Supplied information:
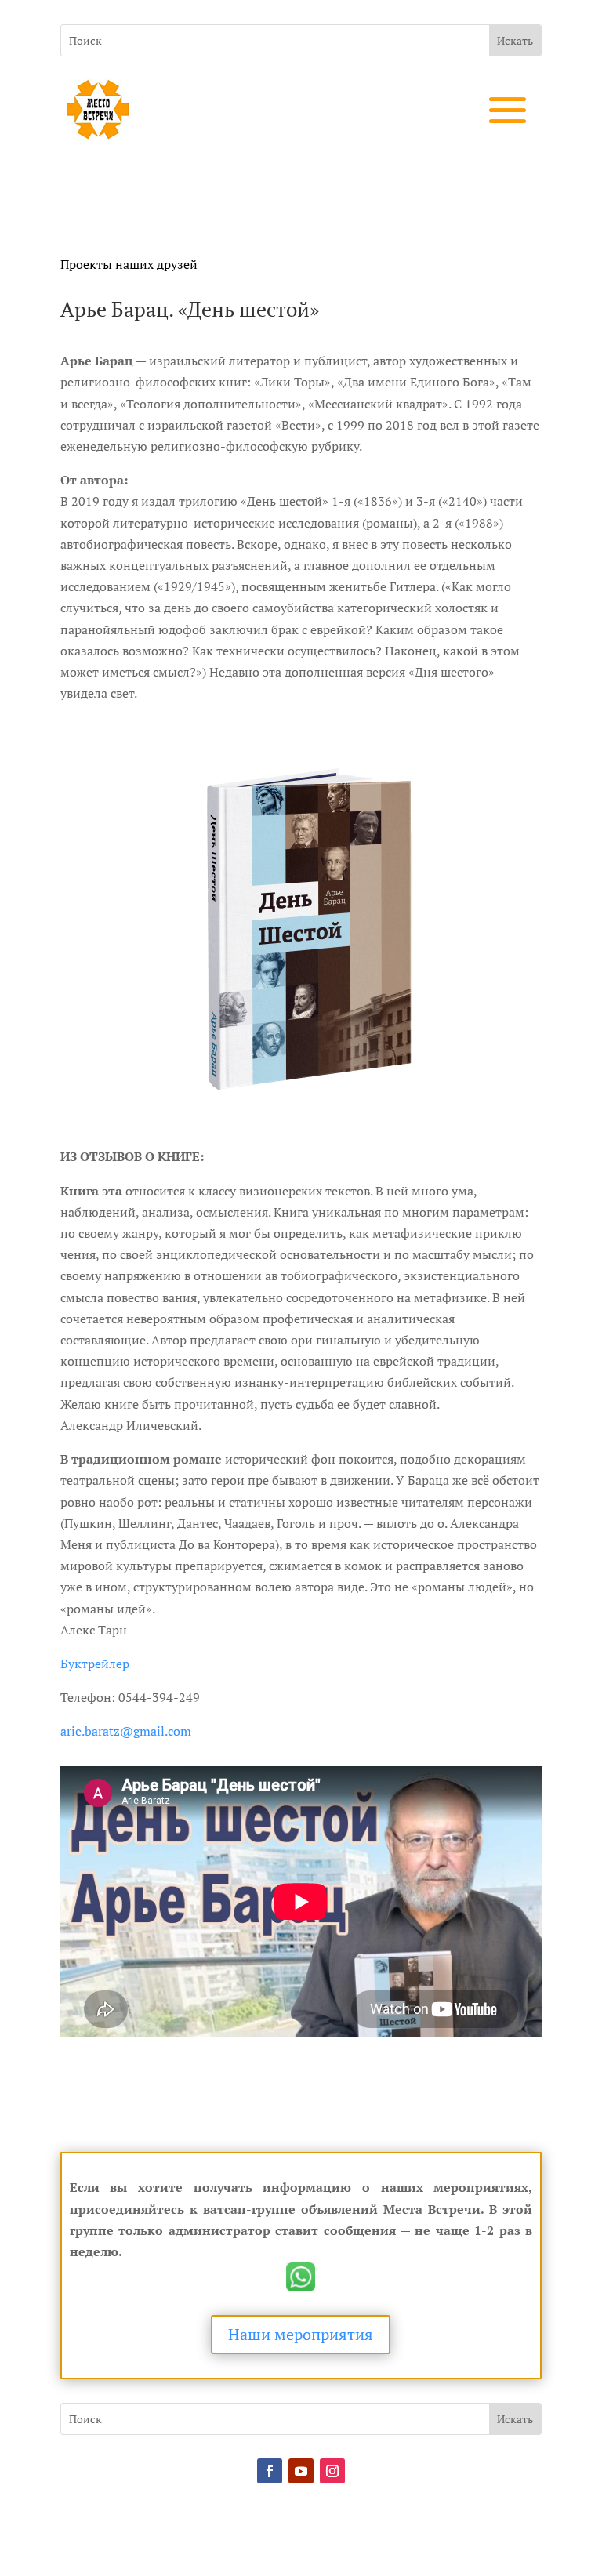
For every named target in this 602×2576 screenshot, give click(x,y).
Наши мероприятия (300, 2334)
---
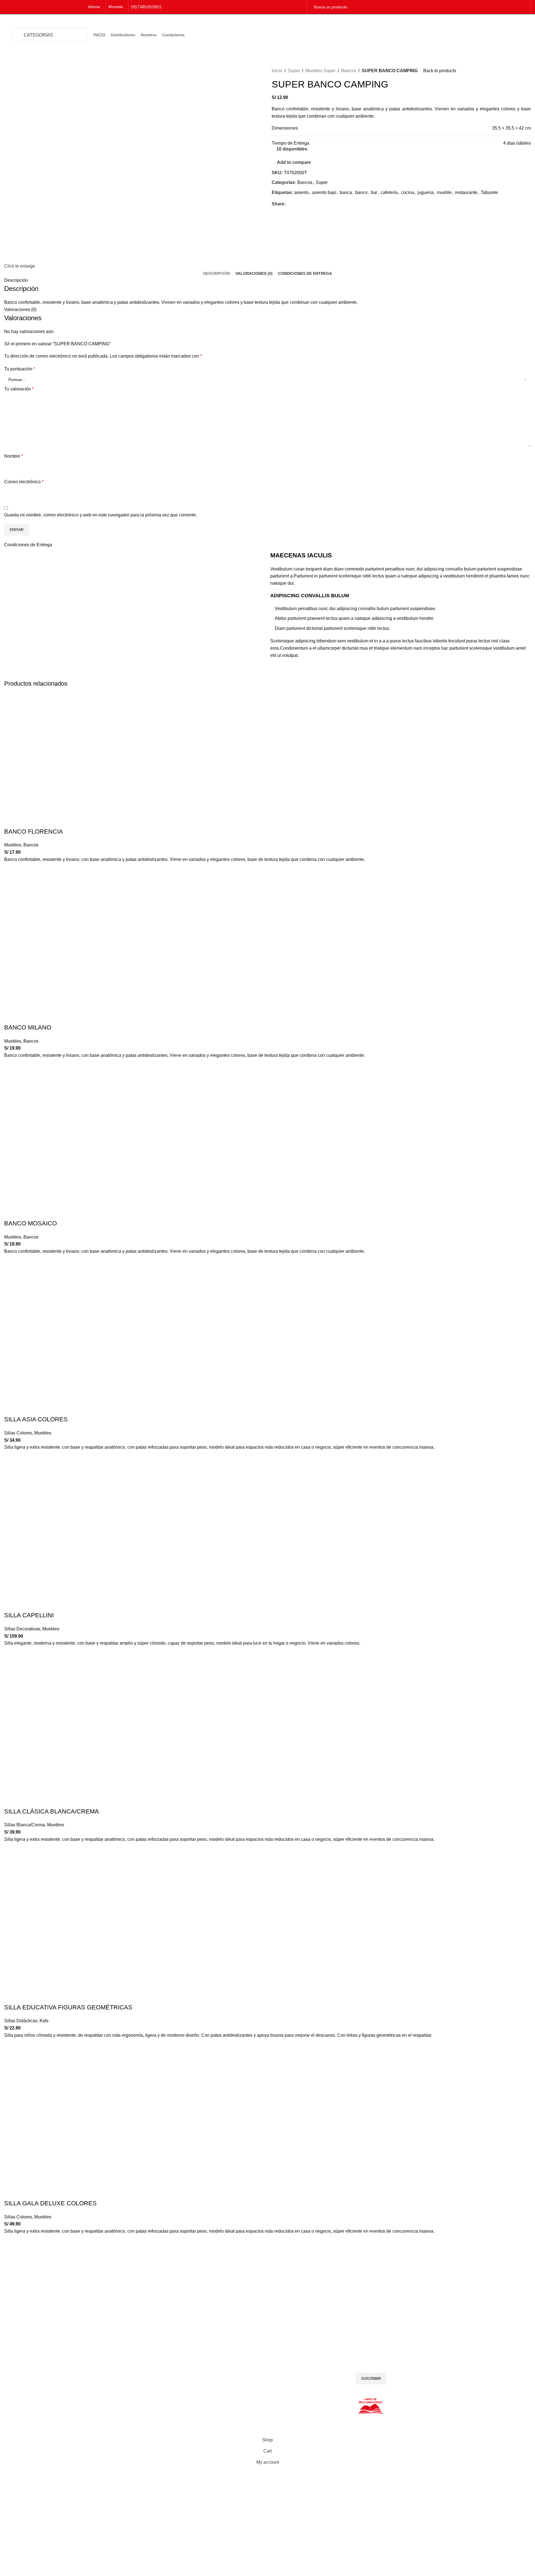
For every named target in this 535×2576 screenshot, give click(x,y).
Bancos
--
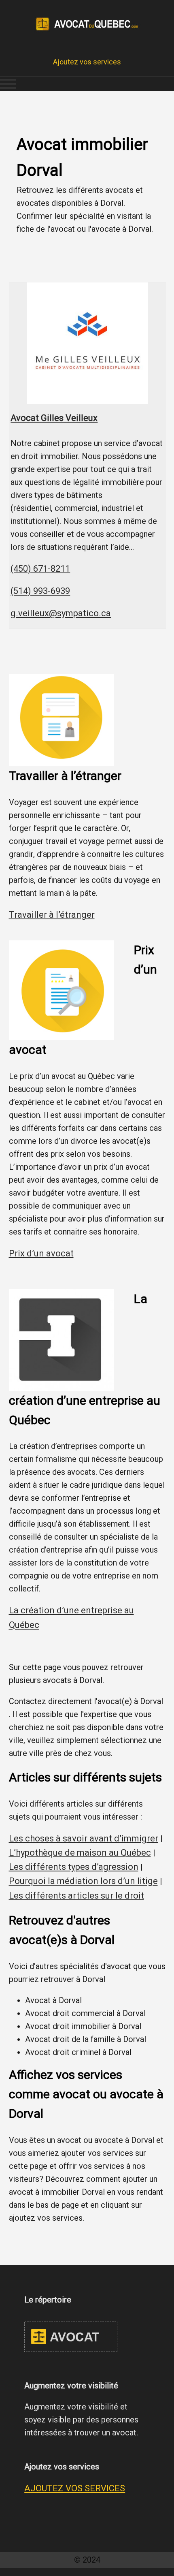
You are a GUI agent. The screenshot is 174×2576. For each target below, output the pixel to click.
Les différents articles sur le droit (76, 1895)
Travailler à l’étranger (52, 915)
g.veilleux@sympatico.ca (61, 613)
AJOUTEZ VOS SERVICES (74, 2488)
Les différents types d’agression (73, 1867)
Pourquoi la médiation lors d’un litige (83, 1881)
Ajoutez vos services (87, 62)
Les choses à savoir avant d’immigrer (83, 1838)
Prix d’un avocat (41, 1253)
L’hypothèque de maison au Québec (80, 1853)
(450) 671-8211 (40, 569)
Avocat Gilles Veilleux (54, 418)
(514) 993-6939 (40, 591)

Work order: Transcribe, exactly and without additions, the lines of the records above, beginning with the line that contains "Pourquoi la médiation" and ending with the line that contains "(514) 993-6939 (40, 591)", both included.

Reply to the exercise:
Pourquoi la médiation lors d’un litige (83, 1881)
Ajoutez vos services (87, 62)
Les choses à savoir avant d’immigrer (83, 1838)
Prix d’un avocat (41, 1253)
L’hypothèque de maison au Québec (80, 1853)
(450) 671-8211 (40, 569)
Avocat Gilles Veilleux (54, 418)
(514) 993-6939 (40, 591)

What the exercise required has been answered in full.